We reviewed the evidence for the benefit of inhaled antibiotics against persistent Pseudomonas aeruginosa infection in people with cystic fibrosis.

Background

Cystic fibrosis is an inherited disease which results in abnormal mucus in several parts of the body. The main part of the body affected is the lungs which are susceptible to infection by certain bacteria. Infection causes inflammation which results in progressive damage to the lungs. As people with cystic fibrosis get older, they are more likely to become infected on a long-term basis with Pseudomonas aeruginosa. This is the most common cause of chronic lung infection in people with CF.

We wanted to find out whether antibiotics targeting Pseudomonas aeruginosa would reduce the effects of infection when they are inhaled into the lungs. We wanted to learn whether this treatment would improve lung function, quality of life and survival. We also looked for any harmful effects.

Search date

The evidence is current to: 13 February 2018.

Trial characteristics

The review included 18 trials with 3042 people with cystic fibrosis aged between five and 56 years of age. The trials lasted from three months to 33 months. Eleven of these trials compared inhaled antibiotics with placebo (an inhaled substance without the medication in it) and people were selected for one treatment or the other randomly. Eight of the trials compared one inhaled antibiotic with either a different inhaled antibiotic or a different schedule of the same inhaled antibiotic. One of the trials compared an antibiotic to placebo as well as to a different antibiotic and so fell into both groups.

Key results

Results from four trials showed that when compared to placebo, inhaled antibiotics improved lung function and reduced the number of times the people with cystic fibrosis had a worsening of symptoms (exacerbation). We did not find enough evidence to be able to comment on how these antibiotics affect quality of life, height and weight, or survival.

Where the trials compared different inhaled antibiotics, there was only one trial in each of the eight comparisons. In one trial we found that aztreonam improved lung function more than tobramycin, but no important differences were found in the other trials with regard to lung function.

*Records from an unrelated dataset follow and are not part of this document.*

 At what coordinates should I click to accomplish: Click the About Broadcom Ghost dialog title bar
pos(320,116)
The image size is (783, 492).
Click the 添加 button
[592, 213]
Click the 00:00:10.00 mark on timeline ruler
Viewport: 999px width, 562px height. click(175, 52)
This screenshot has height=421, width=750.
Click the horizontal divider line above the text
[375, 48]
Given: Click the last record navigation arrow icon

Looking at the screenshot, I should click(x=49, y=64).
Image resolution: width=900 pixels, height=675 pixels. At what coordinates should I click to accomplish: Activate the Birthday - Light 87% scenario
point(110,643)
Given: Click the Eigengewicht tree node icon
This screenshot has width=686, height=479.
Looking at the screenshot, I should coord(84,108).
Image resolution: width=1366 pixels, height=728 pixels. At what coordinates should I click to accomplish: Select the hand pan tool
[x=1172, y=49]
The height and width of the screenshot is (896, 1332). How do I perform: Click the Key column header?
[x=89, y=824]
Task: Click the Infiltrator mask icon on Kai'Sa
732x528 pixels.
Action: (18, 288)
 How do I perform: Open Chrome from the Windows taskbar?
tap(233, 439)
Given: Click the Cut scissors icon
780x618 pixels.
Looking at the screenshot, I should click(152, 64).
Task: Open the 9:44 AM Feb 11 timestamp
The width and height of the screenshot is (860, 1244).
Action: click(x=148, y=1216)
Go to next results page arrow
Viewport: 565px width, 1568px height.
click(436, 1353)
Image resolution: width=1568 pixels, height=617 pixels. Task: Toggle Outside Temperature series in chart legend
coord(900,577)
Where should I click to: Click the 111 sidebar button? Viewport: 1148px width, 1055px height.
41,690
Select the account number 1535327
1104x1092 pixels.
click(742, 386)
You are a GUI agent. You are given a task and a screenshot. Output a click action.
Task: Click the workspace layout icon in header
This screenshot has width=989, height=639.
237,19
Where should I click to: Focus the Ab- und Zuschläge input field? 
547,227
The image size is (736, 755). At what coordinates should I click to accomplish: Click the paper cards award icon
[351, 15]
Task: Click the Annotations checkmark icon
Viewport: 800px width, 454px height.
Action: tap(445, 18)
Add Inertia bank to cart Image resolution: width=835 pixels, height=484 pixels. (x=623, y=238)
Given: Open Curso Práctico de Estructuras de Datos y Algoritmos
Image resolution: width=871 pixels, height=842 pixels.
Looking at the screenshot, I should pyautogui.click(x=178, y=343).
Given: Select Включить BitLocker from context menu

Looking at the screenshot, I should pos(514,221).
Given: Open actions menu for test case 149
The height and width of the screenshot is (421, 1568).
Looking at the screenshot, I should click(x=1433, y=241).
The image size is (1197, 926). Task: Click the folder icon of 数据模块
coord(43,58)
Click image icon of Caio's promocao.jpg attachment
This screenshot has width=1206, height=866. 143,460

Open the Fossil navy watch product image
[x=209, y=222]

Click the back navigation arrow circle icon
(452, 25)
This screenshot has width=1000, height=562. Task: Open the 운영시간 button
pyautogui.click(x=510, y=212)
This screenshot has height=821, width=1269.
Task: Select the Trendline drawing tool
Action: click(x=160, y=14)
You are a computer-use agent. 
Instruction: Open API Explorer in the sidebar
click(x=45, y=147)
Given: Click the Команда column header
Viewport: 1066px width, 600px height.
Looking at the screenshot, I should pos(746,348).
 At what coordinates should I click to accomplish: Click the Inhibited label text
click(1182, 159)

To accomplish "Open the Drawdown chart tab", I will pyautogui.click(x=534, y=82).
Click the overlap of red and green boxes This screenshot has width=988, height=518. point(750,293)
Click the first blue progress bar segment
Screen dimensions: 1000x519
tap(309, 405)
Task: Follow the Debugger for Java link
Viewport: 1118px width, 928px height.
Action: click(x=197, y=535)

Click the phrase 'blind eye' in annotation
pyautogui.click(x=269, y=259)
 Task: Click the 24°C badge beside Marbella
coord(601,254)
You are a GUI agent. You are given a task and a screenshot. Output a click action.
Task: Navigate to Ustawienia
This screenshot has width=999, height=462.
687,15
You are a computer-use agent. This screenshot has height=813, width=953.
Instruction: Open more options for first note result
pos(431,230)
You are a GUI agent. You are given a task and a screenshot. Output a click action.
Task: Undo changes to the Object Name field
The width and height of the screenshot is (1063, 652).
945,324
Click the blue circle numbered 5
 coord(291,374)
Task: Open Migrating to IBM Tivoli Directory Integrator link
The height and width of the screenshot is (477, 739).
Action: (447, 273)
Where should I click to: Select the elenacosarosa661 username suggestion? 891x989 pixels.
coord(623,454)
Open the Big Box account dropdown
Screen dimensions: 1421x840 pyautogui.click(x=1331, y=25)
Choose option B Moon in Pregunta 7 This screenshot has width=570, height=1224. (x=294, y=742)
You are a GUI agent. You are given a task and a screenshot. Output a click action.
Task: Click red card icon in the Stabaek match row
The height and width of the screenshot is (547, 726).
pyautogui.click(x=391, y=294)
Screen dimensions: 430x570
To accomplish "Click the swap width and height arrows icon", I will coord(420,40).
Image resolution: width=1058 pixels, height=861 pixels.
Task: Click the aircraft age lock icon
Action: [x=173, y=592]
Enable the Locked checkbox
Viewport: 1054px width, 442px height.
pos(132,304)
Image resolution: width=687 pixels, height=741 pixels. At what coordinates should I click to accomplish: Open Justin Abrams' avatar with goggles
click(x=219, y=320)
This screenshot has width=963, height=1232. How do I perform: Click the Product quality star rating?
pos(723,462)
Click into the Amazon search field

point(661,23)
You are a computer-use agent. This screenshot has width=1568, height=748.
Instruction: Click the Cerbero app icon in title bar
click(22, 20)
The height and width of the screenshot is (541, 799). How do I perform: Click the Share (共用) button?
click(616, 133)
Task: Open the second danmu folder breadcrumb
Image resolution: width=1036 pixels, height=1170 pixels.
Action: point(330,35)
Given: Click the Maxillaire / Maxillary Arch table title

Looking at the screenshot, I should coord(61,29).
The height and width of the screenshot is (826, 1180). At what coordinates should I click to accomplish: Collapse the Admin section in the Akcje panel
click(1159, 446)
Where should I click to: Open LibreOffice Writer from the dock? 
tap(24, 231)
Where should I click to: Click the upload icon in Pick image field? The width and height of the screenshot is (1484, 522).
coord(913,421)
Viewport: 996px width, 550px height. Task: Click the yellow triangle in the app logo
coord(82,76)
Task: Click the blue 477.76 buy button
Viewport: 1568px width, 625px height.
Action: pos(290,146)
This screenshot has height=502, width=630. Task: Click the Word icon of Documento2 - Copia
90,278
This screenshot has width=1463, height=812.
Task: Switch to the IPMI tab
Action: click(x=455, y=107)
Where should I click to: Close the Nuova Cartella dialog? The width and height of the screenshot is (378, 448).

Important side effects that were related to the treatment were not very common in the trials, but they were less common with tobramycin than with other antibiotics.

Quality of the evidence

The trials that we included in this review were very different in the way that they measured how well the lungs work after treatment and how often people experienced a sudden worsening of symptoms. That made it difficult for us to combine the results of different trials to strengthen our evidence. We thought the overall quality of evidence was low for most outcomes, mainly due to risks of bias within the trials and low event rates meaning results were not precise.